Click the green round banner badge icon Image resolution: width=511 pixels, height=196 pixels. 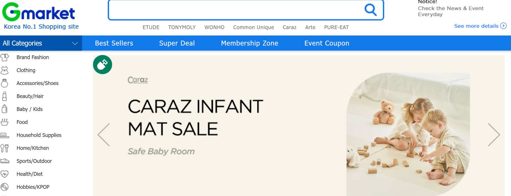(x=103, y=65)
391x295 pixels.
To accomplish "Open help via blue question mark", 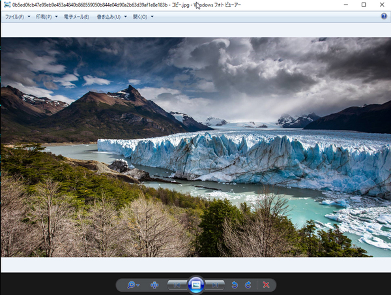I will 384,16.
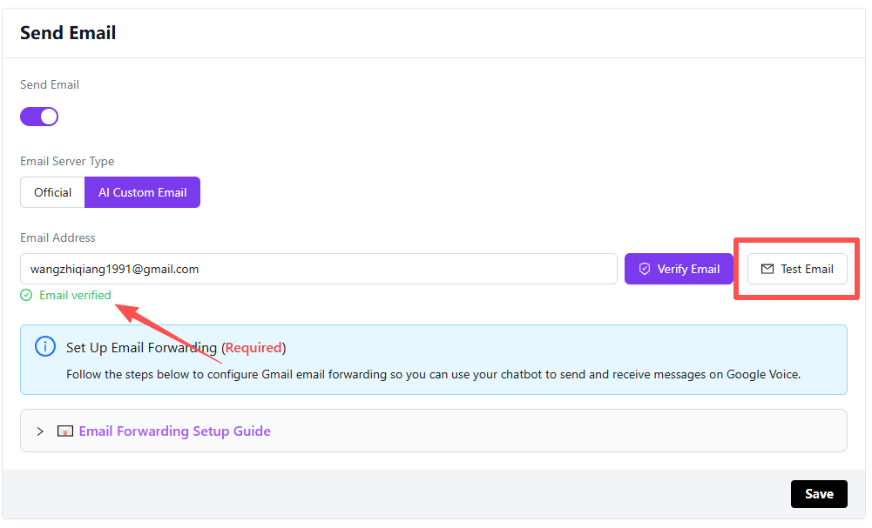Select the AI Custom Email option
This screenshot has height=528, width=872.
pyautogui.click(x=142, y=192)
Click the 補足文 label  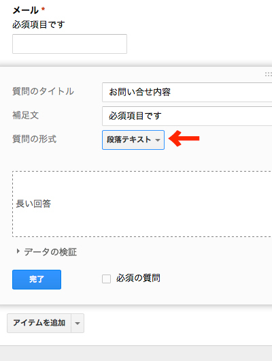pyautogui.click(x=26, y=115)
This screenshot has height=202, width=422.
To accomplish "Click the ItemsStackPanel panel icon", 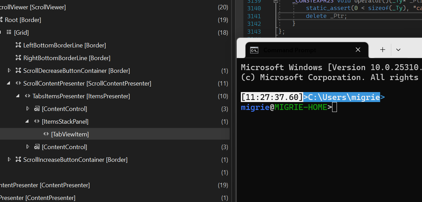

INSTRUCTIONS FOR THE TASK
Please give again only the lines from the one containing "This screenshot has height=202, width=422." through the last line of the entries above, exactly as they stand and without pictures.

RESPONSE BELOW
This screenshot has height=202, width=422.
To accomplish "Click the ItemsStackPanel panel icon", 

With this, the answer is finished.